GM, Opel await funding decision

— -- General Motors' gm European unit delivered a plan to save its Opel brand to the German government Monday, but the details aren't being made public.

The government has set no deadline to decide whether to approve the plan and has not decided whether it would contribute government money or credit, according to GM Europe spokeswoman Karin Kirchner.

She said that GM and Opel "remain open for equity ownerships or investors." GM has said it would split off Opel, which operates under the Vauxhall name in the U.K., into a stand-alone company. GM would keep a majority interest and sell stakes to the German government or others.

GM's public outline for Opel's survival has three prongs, Kirchner said:

•GM injects 3 billion euros (about $3.8 billion at Monday's exchange rates) into Opel.

•Governments provide 3.3 billion euros in credit or credit guarantees.

•Opel cuts its ongoing annual structural costs by 1 billion euros.

GM says that the confidential plan it delivered to the German government would make Opel profitable by 2011.

In a statement, GM Europe said it "is working with representatives of the German government to answer questions and provide additional information that may be required to move the funding process forward."

Its president, Carl-Peter Forster, said, "The discussion with governments is being driven by the exceptionally weak economic situation that has seriously eroded consumer demand for vehicles and shut out the availability of credit for financing operations. We're moving to restructure our business with as minimal an impact on jobs as possible, but the reality is that … plant closings must be considered."
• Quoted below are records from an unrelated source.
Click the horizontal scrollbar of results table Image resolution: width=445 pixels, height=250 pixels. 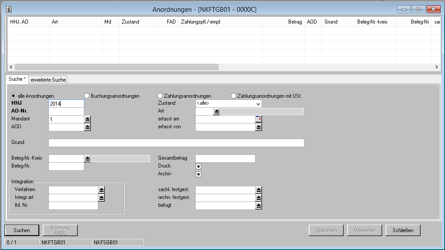(x=116, y=67)

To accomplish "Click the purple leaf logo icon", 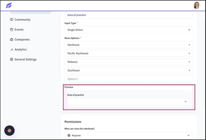I will (x=9, y=5).
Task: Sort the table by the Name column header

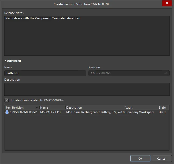Action: point(52,108)
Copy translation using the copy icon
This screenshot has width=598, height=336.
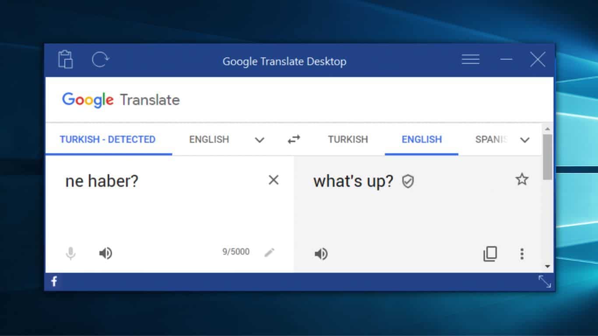click(x=490, y=253)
GM's other European unit, Saab, is in Sweden's equivalent of bankruptcy reorganization. GM has set aside $142 million to pay suppliers' bills so Saab can get parts and keep operating.

Emphasizing the global nature of what Renault/Nissan CEO Carlos Ghosn and others have flatly declared an auto depression, Monday reports included:

•February sales fell 32.4% vs. a year ago in Japan, the biggest monthly drop since 1974, the auto dealers association reported.

•French car sales fell 13.1% in February from last year, the CCFA carmakers' association said.

•Volkswagen forecast lower 2009 earnings, and majority shareholder Porsche reported a fall in first-half operating profit.

U.S. auto sales for February are to be reported today.